Starting from the line in which "Image resolution: width=435" appears, output every line down to the last line of the data below, exactly and without anything more.

*Stored items*.
--------

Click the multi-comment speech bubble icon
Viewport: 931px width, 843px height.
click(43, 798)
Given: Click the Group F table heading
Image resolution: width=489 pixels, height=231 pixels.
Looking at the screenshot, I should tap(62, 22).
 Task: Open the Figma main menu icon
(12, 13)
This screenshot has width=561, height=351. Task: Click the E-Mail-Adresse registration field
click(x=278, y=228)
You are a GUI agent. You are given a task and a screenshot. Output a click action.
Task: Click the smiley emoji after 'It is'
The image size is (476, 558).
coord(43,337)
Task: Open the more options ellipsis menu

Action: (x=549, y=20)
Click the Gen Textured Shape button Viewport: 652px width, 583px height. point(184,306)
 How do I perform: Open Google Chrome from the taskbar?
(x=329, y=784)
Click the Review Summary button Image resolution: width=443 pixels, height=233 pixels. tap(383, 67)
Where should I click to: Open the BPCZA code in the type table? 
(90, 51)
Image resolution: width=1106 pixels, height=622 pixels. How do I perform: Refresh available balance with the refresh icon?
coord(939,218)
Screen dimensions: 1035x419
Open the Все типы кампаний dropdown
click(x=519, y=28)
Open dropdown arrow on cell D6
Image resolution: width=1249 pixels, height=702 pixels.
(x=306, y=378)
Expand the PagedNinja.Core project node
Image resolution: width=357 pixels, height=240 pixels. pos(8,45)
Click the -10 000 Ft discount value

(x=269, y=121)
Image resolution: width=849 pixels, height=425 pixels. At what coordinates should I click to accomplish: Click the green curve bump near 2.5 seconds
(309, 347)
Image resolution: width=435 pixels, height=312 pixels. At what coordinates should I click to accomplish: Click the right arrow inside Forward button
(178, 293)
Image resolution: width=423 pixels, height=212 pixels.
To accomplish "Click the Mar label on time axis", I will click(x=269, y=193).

--------

*Exercise answer*.
Image resolution: width=435 pixels, height=312 pixels. At what coordinates should I click to accomplish: Click the right arrow inside Forward button
(178, 293)
Image resolution: width=423 pixels, height=212 pixels.
To accomplish "Click the Mar label on time axis", I will click(x=269, y=193).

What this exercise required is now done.